Küresel riskler ve demografik dönüşüm karşısında ailenin korunması şeklinde adlandırılan ilk stratejik amacın hedeflerinin başarılı bir sonuç alması için başta Aile ve Sosyal Hizmetler Bakanlığı olmak üzere birçok kamu kurumu göreve çağrıldı.

Kurumların üzerine düşen görevler arasında öne çıkanlar şöyle sıralandı:

- Adalet Bakanlığı, İçişleri Bakanlığı, Türkiye Barolar Birliği, Polis Akademisi Başkanlığı, Türkiye Adalet Akademisi ve üniversiteler; mevcut hukuki düzenlemelerin aile ve dinamik nüfus yapısını etkileyen gelişmeler çerçevesinde gözden geçirilmesini, ihtiyaçların tespit edilmesini ve yeni düzenlemelerin aile odaklı esaslar üzerine kurulmasını sağlamaya yönelik çok taraflı tematik çalışmalar düzenleyecek.

- Sağlık Bakanlığı, Aile ve Sosyal Hizmetler Bakanlığı, Millî Eğitim Bakanlığı, Sivil Toplum Kuruluşları üniversiteler, Diyanet İşleri Başkanlığı ve belediyeler; nüfusun aktif ve dinamik yapısının korunması kapsamında cinsel sağlık ve üreme sağlığı konularında verilen hizmetler ile sağlık okuryazarlığı konusunda aile bireyleri ve ebeveynlere eğitim ve farkındalık çalışmalarını yaygınlaştırmak için çalışmalar yapacak.

- Tüm Bakanlıklar, Diyanet İşleri Başkanlığı ve Sivil Toplum Kuruluşları; küresel cinsiyetsizleştirme projeleri ile mücadele konusunda standartları ortaya koyan bir strateji belgesi hazırlayacak.

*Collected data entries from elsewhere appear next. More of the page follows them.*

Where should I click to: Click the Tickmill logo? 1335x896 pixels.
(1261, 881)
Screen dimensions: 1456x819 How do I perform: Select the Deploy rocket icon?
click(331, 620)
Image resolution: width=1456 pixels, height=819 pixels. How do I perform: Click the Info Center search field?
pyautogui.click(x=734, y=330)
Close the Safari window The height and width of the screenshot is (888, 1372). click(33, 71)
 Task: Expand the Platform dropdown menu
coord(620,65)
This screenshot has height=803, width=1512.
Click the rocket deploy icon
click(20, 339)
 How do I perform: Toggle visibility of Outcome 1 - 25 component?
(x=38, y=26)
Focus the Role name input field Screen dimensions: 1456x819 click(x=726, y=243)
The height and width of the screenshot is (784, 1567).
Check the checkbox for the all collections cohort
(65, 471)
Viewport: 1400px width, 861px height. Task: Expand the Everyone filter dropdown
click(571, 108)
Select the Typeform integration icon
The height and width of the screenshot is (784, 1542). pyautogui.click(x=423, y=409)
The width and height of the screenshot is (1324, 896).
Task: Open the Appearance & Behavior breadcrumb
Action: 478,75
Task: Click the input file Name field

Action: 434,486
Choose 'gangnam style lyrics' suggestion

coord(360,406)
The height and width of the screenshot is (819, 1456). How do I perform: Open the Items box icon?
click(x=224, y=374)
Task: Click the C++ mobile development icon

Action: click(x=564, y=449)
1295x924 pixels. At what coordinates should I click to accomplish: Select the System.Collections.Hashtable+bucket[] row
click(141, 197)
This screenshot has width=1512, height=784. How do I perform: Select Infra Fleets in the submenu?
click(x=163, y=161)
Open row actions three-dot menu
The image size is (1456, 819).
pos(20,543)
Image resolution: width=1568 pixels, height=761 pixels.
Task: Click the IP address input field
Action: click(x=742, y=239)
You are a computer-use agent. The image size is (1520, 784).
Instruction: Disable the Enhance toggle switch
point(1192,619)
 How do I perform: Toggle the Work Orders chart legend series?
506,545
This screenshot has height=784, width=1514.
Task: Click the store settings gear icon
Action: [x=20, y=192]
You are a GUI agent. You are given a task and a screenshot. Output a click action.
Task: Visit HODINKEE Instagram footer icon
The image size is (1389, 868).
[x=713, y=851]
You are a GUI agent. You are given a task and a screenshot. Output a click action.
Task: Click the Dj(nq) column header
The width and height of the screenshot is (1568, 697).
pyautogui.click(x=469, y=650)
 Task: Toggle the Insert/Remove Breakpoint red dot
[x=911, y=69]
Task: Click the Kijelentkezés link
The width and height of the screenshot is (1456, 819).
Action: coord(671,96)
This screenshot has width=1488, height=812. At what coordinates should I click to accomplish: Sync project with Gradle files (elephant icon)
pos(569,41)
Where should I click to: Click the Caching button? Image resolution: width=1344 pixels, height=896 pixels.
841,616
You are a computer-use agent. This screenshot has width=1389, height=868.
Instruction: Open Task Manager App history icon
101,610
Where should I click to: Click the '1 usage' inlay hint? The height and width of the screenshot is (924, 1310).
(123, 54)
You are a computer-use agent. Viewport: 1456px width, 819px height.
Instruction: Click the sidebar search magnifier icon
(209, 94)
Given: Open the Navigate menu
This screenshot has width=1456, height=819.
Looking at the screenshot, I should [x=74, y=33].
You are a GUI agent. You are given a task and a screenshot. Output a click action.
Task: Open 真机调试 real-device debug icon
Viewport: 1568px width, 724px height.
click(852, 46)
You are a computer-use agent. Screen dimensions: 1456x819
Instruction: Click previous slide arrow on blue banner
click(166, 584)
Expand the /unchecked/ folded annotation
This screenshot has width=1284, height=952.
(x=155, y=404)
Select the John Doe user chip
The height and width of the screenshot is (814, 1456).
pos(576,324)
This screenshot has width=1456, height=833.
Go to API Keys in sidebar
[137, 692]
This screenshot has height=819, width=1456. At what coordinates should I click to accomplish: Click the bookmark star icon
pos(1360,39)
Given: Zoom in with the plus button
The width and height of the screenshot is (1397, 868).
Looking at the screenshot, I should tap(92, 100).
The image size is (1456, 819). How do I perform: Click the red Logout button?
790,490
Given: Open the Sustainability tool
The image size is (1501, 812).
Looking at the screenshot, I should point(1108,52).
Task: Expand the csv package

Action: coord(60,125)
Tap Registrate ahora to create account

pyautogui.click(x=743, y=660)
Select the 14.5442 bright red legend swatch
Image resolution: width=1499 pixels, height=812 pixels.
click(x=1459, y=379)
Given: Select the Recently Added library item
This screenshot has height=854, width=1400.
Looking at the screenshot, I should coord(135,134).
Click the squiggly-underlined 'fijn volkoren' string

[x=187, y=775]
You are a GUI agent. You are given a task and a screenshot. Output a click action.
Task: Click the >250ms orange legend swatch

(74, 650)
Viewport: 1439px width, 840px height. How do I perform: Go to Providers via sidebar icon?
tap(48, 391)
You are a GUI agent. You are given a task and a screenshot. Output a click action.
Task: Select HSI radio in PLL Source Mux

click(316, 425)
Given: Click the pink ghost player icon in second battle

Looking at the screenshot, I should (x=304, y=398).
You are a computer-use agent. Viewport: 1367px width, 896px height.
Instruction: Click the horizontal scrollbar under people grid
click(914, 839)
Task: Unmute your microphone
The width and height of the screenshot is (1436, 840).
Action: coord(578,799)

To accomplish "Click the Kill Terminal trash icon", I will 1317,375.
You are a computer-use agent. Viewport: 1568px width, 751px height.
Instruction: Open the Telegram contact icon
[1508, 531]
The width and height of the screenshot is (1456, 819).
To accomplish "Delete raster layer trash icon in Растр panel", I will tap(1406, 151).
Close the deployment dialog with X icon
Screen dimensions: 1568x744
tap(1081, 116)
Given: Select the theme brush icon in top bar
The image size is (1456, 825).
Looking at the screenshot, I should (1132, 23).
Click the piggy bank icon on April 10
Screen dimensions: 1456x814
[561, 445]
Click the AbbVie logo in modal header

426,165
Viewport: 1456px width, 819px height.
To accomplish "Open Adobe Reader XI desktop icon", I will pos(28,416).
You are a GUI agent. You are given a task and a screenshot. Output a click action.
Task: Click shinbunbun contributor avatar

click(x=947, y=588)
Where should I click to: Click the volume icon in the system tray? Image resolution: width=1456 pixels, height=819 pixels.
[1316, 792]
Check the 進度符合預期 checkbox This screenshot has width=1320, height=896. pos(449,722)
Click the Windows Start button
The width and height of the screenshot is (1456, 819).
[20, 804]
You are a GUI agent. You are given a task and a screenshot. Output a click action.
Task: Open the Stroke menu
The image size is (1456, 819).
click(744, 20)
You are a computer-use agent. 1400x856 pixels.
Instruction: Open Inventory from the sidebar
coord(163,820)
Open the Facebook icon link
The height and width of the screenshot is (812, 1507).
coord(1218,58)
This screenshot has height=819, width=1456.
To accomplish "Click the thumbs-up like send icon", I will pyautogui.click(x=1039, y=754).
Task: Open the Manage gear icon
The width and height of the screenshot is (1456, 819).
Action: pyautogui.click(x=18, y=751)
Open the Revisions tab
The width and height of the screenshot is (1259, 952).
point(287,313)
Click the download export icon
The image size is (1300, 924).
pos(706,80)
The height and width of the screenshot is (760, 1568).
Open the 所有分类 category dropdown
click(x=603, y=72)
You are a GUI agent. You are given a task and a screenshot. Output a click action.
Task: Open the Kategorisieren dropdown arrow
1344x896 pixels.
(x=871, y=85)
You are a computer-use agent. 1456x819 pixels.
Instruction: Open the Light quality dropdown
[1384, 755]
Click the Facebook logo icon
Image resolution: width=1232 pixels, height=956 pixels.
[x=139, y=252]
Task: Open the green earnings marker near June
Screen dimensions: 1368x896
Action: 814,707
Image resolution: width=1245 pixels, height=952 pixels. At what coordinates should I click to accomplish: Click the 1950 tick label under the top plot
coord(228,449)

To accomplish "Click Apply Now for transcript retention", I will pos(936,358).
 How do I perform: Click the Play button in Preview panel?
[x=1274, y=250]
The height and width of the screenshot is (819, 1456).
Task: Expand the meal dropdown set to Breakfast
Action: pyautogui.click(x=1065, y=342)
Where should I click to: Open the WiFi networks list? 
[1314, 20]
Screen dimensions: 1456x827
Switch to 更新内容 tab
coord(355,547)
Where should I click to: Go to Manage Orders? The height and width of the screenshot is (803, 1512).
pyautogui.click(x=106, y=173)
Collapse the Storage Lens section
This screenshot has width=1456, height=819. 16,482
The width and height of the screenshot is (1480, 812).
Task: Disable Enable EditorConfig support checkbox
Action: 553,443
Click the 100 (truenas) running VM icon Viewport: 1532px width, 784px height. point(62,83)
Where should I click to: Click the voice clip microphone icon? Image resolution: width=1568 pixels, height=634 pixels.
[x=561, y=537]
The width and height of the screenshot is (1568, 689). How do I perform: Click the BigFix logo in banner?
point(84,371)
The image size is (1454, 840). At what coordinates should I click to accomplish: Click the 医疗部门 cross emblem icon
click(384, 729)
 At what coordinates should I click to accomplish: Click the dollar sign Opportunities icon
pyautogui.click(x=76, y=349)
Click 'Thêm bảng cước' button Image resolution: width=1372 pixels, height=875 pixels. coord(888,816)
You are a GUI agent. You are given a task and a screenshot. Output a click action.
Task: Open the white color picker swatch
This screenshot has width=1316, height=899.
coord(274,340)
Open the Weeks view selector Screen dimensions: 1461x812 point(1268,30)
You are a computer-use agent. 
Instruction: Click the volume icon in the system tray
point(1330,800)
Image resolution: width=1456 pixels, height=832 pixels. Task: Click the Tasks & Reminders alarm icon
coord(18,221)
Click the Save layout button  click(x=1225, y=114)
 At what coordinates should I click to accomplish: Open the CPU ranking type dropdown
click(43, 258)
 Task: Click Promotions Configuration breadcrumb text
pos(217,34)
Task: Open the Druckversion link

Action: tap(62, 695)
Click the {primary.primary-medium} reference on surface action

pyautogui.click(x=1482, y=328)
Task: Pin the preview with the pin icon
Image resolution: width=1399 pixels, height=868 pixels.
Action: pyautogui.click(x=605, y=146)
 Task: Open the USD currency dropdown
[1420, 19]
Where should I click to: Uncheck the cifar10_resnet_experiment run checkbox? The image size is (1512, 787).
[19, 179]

- Millî Eğitim Bakanlığ,ı Gençlik ve Spor Bakanlığı, Sağlık Bakanlığı, Diyanet İşleri Başkanlığı, üniversiteler ve Yeşilay; Türkiye Bağımlılıkla Mücadele Programı ve Aile Eğitim Programı kapsamında gençlere ve ailelerine kötü alışkanlıklar, bağımlılık, dijital kumar ile oyun bağımlılığı konusunda bilgilendirici eğitimler düzenleyecek.

- Türkiye Radyo Televizyon Kurumu, Aile ve Sosyal Hizmetler Bakanlığı, Kültür ve Turizm Bakanlığı, Ulusal ve Yerel Medya Kuruluşları; aileleri tehdit eden zararlı akımlar ve alışkanlıkların çocuklar başta olmak üzere insan doğası ve hakları ile aile yapısı ve toplum üzerindeki olumsuz etkilerini konu alan belgesel/program çalışmaları yapacak, mevcut yayınları Türkçeye kazandıracak.

- Radyo ve Televizyon Üst Kurulu ve Ulusal ve Yerel Medya Kuruluşları; radyo ve televizyon yayın hizmetlerinde, çocuk ve gençlerin fiziksel, zihinsel veya ahlaki gelişimine zarar verebilecek türde içerik taşıyan programlara yönelik denetleyici ve düzenleyici çalışmalar yapacak.

- Aile ve Sosyal Hizmetler Bakanlığı, Gençlik ve Spor Bakanlığı, Millî Eğitim Bakanlığı, Diyanet İşleri Başkanlığı ,Türk Tarih Kurumu, Atatürk Dil, Kültür ve Tarih Kurumu, üniversiteler ve Yunus Emre Enstitüsü; gençlerin Türk kültür ve tarih bilinci ile millî ve manevi değerlere sahip olarak yetişmeleri ve toplumsal hayata aktif katılımlarını sağlamak üzere etkinlikler, seminerler, atölyeler ve projeleri yaygınlaştıracak.